Books and Journals FALSE ANALOGIES TO PREDATORY PRICING.

FALSE ANALOGIES TO PREDATORY PRICING.

Document Cited Authorities (122) Cited in Related
INTRODUCTION 330
 I. THE SUPREME COURT'S PREDATORY PRICING JURISPRUDENCE 335
 A. The Pre-Chicago Era 335
 B. The Ascendancy of Theory 338
 1. Matsushita 338
 2. Cargill 342
 3. Brooke Group 343
 II. THE FLAWED PREMISES OF PREDATORY PRICING JURISPRUDENCE 347
 A. Predatory Pricing Does Occur 347
 B. Predatory Pricing is Anticompetitive Even Without 352
 Recoupment
 C. Courts Misapply the Recoupment Requirement 354
III. MATSUSHITA: FROM PREDATORY PRICING CONSPIRACIES TO ALL 356
 CONSPIRACIES
 A. Horizontal Conspiracies 357
 1. Price-Fixing Conspiracies 357
 2. Output Restraints 365
 3. Market Division 367
 4. Conspiracies to Impose Arbitration Clauses 369
 5. Matsushita and Per Se Illegal Agreements 372
 B. Vertical Restraints 373
 IV. THE EXPANSION OF PREDATORY PRICING JURISPRUDENCE TO OTHER 377
 MONOPOLY CONDUCT
 A. Predatory Bidding and Predatory Overbuying 377
 B. Refusals to Deal 385
 C. Price Squeezes 387
 D. Conditional PricingPolicies 391
CONCLUSION 395

"We are living in the age of the false, and often shameless, analogy .... [Analogies'] weakness is that they rely on the dubious principle that, as one logic textbook puts it, 'because two things are similar in some respects they are similar in some other respects."' (1)

- Adam Cohen

"[A]nalogies prove nothing, that is quite true, but they can make one feel more at home." (2)

- Sigmund Freud

INTRODUCTION

Philosophers and policymakers have long cautioned against comparing incomparable objects or concepts. Scores of judicial opinions caution judges and litigants against comparing apples to oranges. (3) The original idiom, as recited by such sixteenth-century luminaries as Sir Thomas More and William Shakespeare, admonished against equating apples and oysters, (4) two items unlikely to be mistaken for each other given their obvious dissimilarities in color, texture, smell, and immediate edibility. over time, oysters were replaced by oranges and the expression evolved to caution against confusing two types of fruit, (5) which do in fact share some similar qualities but are quite distinct and, thus, incomparable. (6)

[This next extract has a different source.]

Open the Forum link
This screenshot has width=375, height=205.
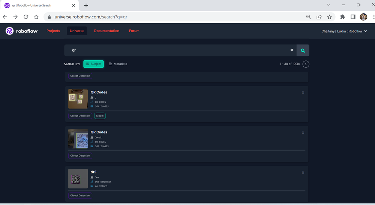point(134,31)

The danger of false analogies goes beyond the risk of an apple lover biting into an oyster's shell or even an orange's peel. In common law fields, such as antitrust law, (7) when judicial opinions create a false equivalence between disparate forms of conduct, courts risk condemning benign conduct or exonerating dangerous misconduct--denominated as false positives and false negatives, respectively. Despite the frequency and cost of false negatives, many antitrust scholars and federal judges have overemphasized the risk of false positives in antitrust jurisprudence. (8) In so doing, they have relied on false analogies to exonerate all manner of anticompetitive behavior. This Article explores how antitrust jurisprudence has equated apples and oysters in a way that inappropriately immunizes harmful conduct from antitrust liability. The apple is predatory pricing, the use of below-cost pricing to destroy business rivals. The oysters are antitrust claims that do not involve below-cost pricing.

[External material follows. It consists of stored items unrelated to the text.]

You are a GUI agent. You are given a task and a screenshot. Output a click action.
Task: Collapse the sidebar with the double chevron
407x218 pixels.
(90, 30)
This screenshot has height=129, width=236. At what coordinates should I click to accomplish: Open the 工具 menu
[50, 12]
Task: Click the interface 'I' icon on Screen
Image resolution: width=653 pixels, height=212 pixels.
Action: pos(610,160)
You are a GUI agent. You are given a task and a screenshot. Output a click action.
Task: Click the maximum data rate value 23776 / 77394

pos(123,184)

Predatory pricing involves two distinct phases: predation and recoupment. During the predation phase, the predator charges a price below its own costs, based on the belief that its competitors will not be able to match this low price. Rivals will exit the market to avoid losing money. After the rivals have exited the market, the recoupment phase begins. Here, the predator charges a monopoly price because there are no other sellers to discipline its price. The monopolist's goal is to charge a price high enough and for long enough to be able to recoup its losses from the predation phase and to reap monopoly profits for the foreseeable future. (9)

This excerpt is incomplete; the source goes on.